Pierre-Augustin Caron de Beaumarchais (1733 - 1799).

Le commentaire est bon ? Vous devenez un "fayot", un partisan flagorneur, voire un "vendu."
A la solde de l'auteur, ou de ses amis politiques.
Le commentaire est mauvais ? Vous devenez un ignare, un partisan incompétent, un "idiot."
Une seule chose ne change pas en ce cas : Vous resterez un "vendu".
Mais cette fois, à la solde des ennemis politiques de l'auteur.

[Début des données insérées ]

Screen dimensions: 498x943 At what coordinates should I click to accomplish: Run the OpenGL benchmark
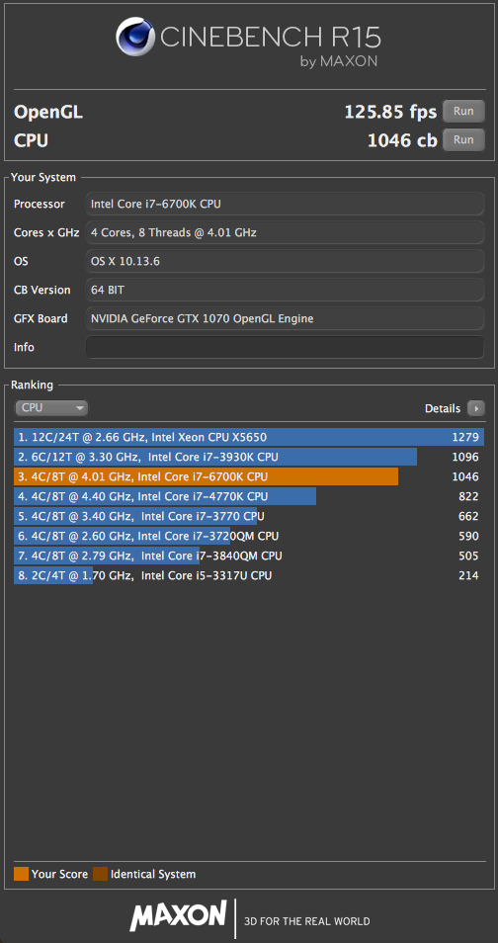click(x=463, y=112)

Eric CIOTTI débute son livre par une célèbre citation de Georges CLEMENCEAU :
"Il faut savoir ce que l'on veut..."
Excellent choix.
Mais je me méfie des citations. Ce qu'un grand auteur a dit, un autre peut le contredire.
GOETHE, par exemple pourrait y répondre :
"Il ne s'agit pas de savoir, il faut aussi appliquer. Il ne suffit pas de vouloir, il faut aussi agir."

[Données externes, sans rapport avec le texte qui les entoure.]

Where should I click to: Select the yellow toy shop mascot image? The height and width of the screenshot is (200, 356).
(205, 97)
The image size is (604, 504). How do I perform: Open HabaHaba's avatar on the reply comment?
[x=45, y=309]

L'auteur n'abuse pas des citations. Il applique assez ce principe qu'Edmond ROSTAND offre à Cyrano de Bergerac : "N'écrire jamais rien qui de soi ne sortit."
Encore une citation, mais le commentateur d'un ouvrage est condamné à en user.

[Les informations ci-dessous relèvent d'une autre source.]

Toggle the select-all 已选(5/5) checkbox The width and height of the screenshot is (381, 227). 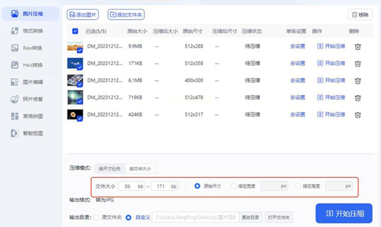[75, 31]
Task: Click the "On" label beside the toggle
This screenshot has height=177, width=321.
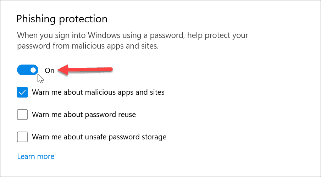Action: point(50,71)
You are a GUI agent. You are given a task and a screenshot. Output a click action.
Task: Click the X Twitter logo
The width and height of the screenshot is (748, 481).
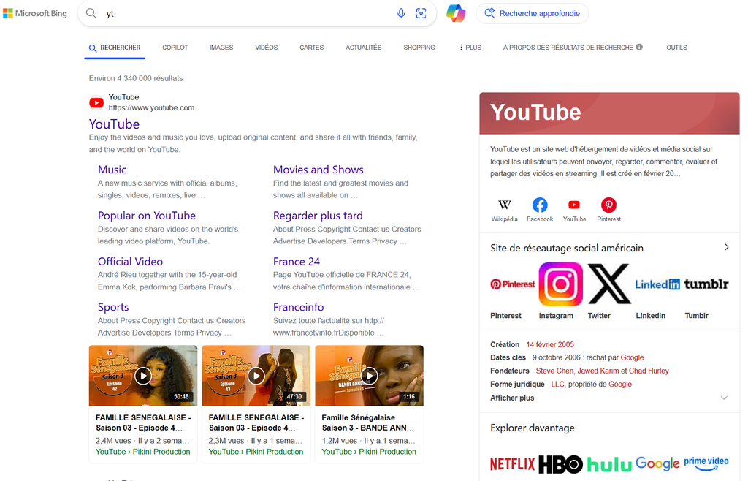(x=609, y=284)
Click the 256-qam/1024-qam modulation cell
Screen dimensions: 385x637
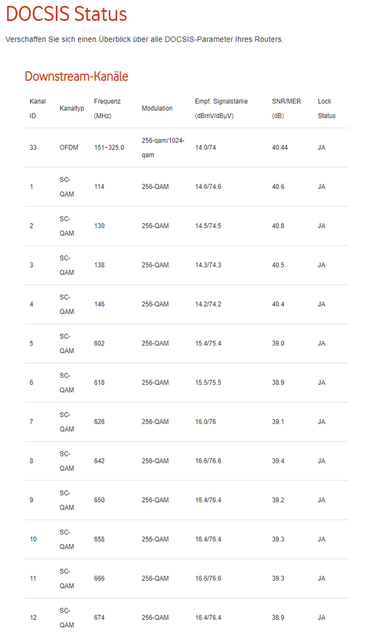[x=163, y=147]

Pour alléger le propos, je vous offre en fin de ce billet ma vingtaine de notes de lecture.
Les mots d'Eric CIOTTI que j'ai relevés, en première lecture de son livre ; car c'est un livre que l'on peut relire. C'est un peu comme "Astérix" on en apprend toujours en relecture.

Le titre évoque Charles DUMONT et bien entendu Edith PIAF. Et aussi certains qui l'ont chanté, en Algérie, au début des années 60 : "Je ne regrette rien". C'est un titre fort.
Vous ne retrouverez pas vraiment ce sous-entendu dans le livre d'Eric CIOTTI, même s'il y a quelque part dans le titre un peu du chapitre 11 de Sun Tzu (544 - 496 Avant JC) dans "l'art de la guerre" :
"Il pénètre profondément à l’intérieur du territoire ennemi et appuie sur la détente. Il brûle ses vaisseaux et casse ses marmites. […]"
Eric CIOTTI ne brûle pas ses vaisseaux, mais il a franchi le Rubicon.
Le général de Gaulle, qu'il cite au fil des pages, aurait pu dire "à quoi est-ce que ça rime ?"
C'est assez clair, c'est une "brèche ouverte dans la citadelle du politiquement correct"; mais l'auteur ne va pas passer son temps à s'en justifier.
Ce livre est plutôt un roman d'aventure politique dont nous connaissons tous les personnages et les grandes étapes publiques.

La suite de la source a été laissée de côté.